[Given data]

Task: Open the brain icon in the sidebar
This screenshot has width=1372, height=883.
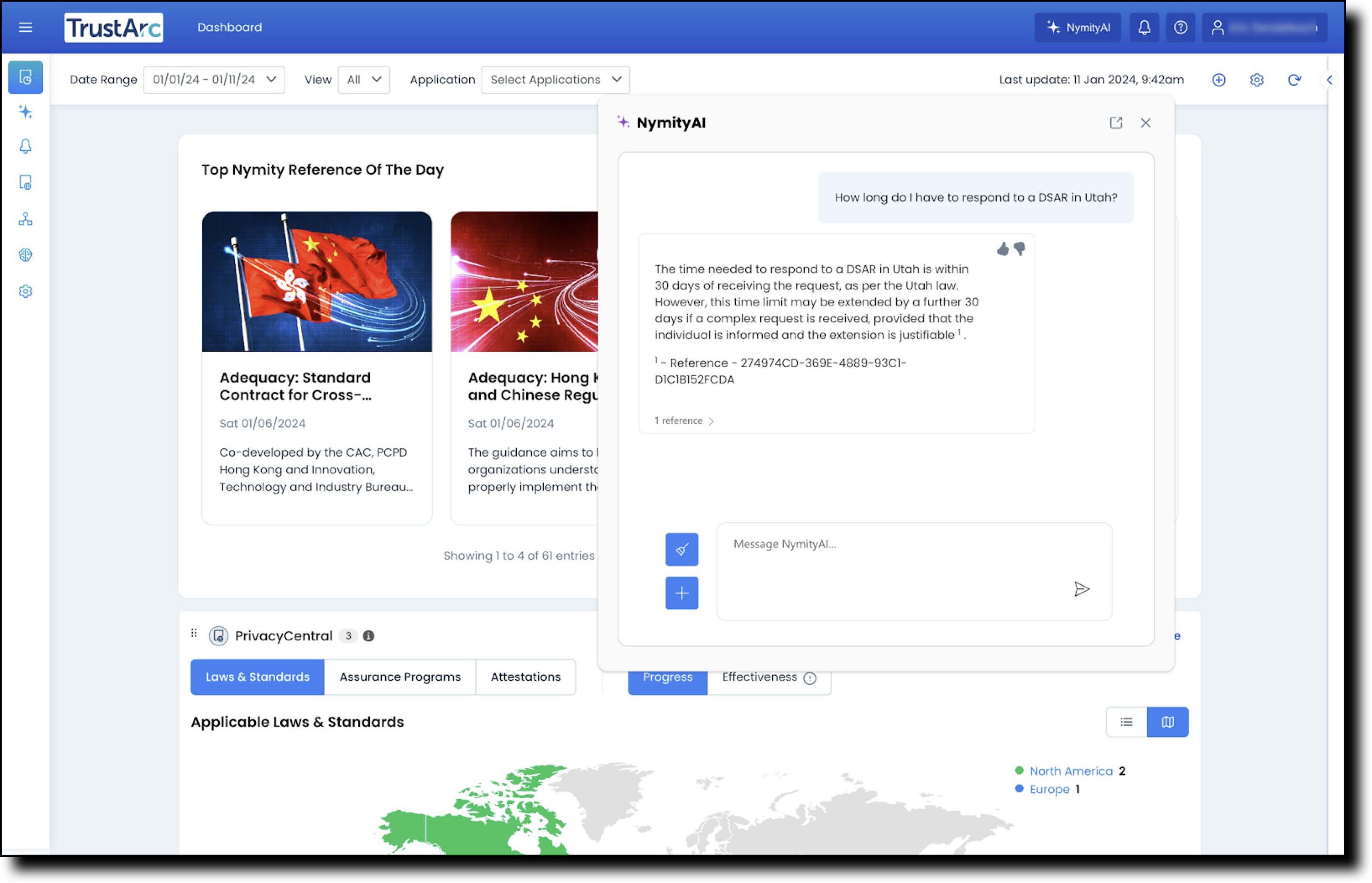Action: coord(25,255)
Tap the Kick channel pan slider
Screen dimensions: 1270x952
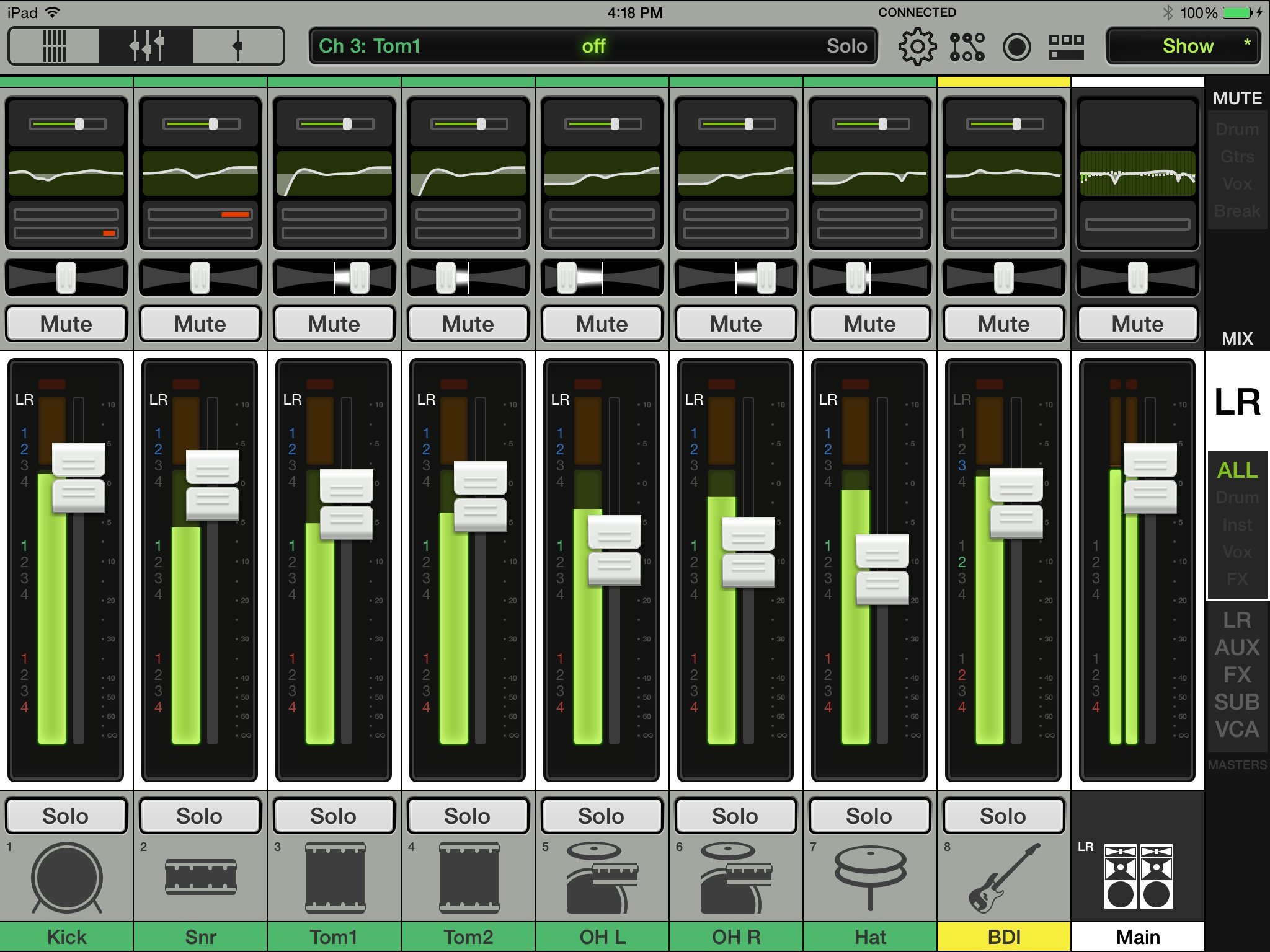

[/Given data]

What is needed is an exact copy of all the records, minus any pictures.

Task: Open the brain icon in the sidebar
This screenshot has width=1372, height=883.
Action: coord(25,255)
Tap the Kick channel pan slider
Screen dimensions: 1270x952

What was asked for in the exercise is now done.